A man with a mass of 62 kg stands up in a 64-kg canoe of length 4.0 m floating on water. He walks from a point 0.75 m from the back of the canoe to a point 0.75 m from the front of the canoe. Assume negligible friction between the canoe and the water. How far does the canoe move? (Assume the canoe has a uniform density such that its center of mass location is at the center of the canoe.)

Question

A man with a mass of 62 kg stands up in a 64-kg canoe of length 4.0 m floating on water. He walks from a point 0.75 m from the back of the canoe to a point 0.75 m from the front of the canoe. Assume negligible friction between the canoe and the water. How far does the canoe move? (Assume the canoe has a uniform density such that its center of mass location is at the center of the canoe.)

Answer 1

To find how far the canoe moves, we need to analyze the conservation of momentum in this system.

The initial momentum of the man and the canoe is zero since they are stationary.

The final momentum of the system after the man walks can be calculated by considering the momentum of the man and the momentum of the canoe separately.

The momentum of the man can be calculated using the formula:

Momentum = mass × velocity

Since the man starts at 0.75 m from the back of the canoe and ends at 0.75 m from the front of the canoe, the distance he walks is 0.75 + 0.75 = 1.5 m.

We can calculate the velocity of the man by dividing the distance traveled by the time taken:

Velocity = distance / time

However, the time taken is not given in the question, so we need to find it.

Let's assume that the man walks with a constant speed.

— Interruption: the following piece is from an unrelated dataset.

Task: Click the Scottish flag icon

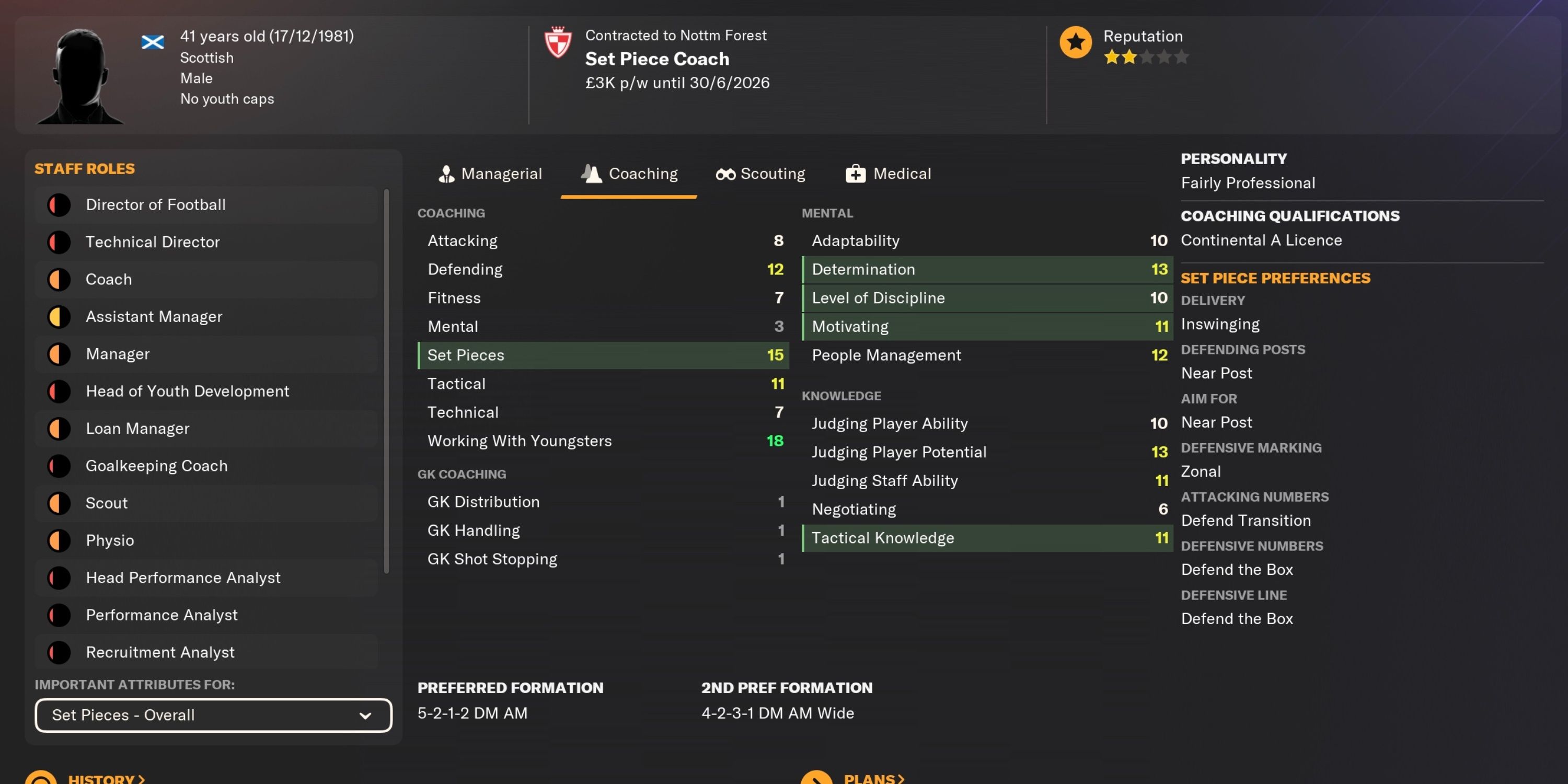Action: click(x=153, y=41)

Then we can use the concept of average velocity, which is the total displacement divided by the total time taken.

Total displacement = 1.5 m + (-1.5 m) = 0 m (because the man ends up where he started, so the displacement is zero)

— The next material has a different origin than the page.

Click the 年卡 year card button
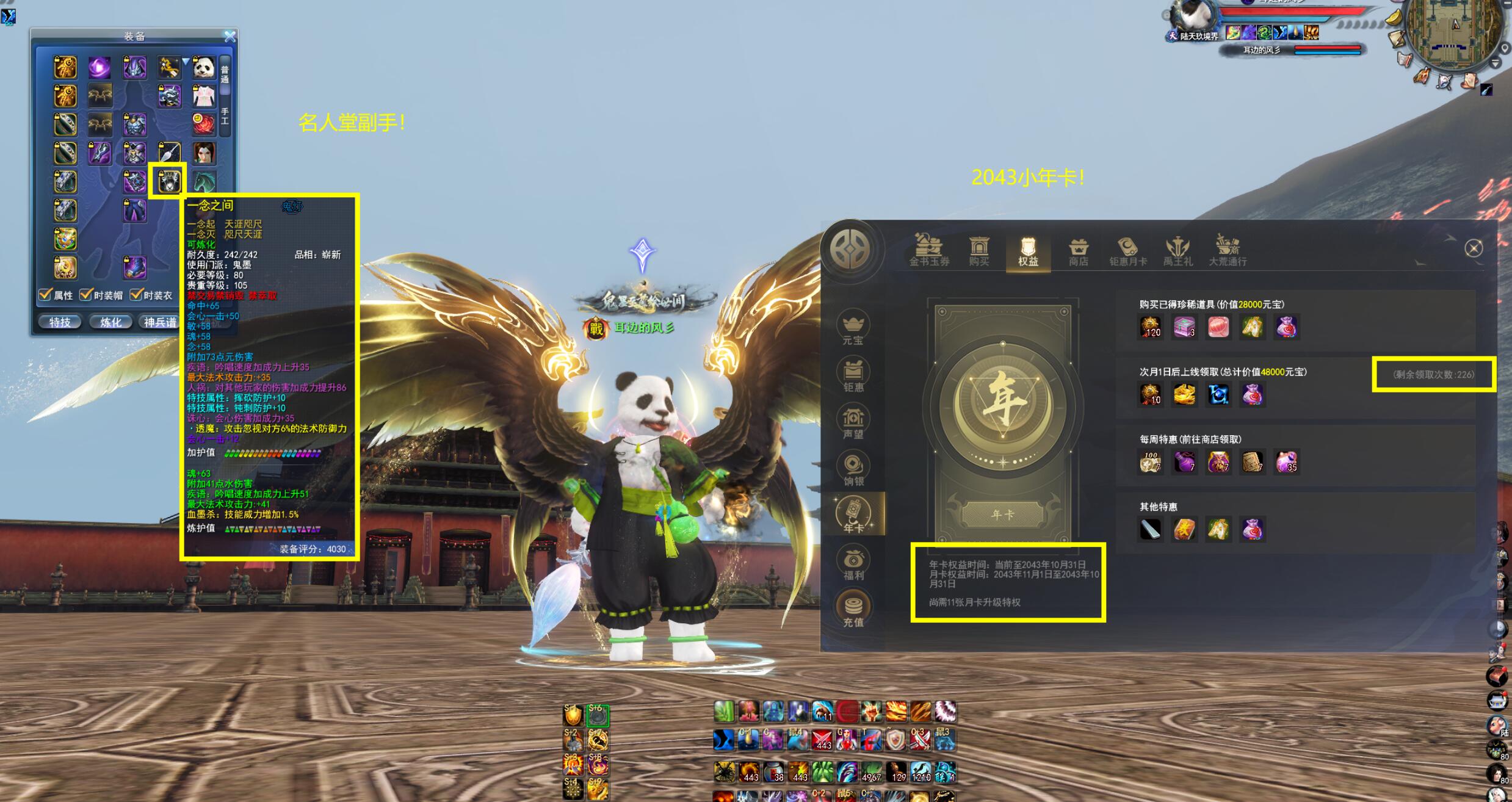 pos(1002,515)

Therefore, the average velocity is also zero.

Average velocity = total displacement / total time

Since average velocity is zero, we can conclude that the total time taken is also zero. This means that the man moves instantly from one end of the canoe to the other.

Hence, the velocity of the man is infinite, which means the momentum of the man is also infinite.

Now let's calculate the momentum of the canoe.

The total mass of the system (man + canoe) is 62 kg + 64 kg = 126 kg.

Since the mass distribution of the canoe is uniform, and its center of mass is at the center of the canoe, when the man moves from one end to the other, the center of mass of the system remains at the same position.

Therefore, the momentum of the canoe remains zero.

Now, let's consider the conservation of momentum principle:

Initial momentum = Final momentum

0 = infinite + 0

Since the initial momentum is zero and the momentum of the man is infinite, the final momentum is also infinite.

Thus, we can conclude that there is no conservation of momentum in this situation.

Therefore, the distance the canoe moves cannot be determined using the conservation of momentum principle.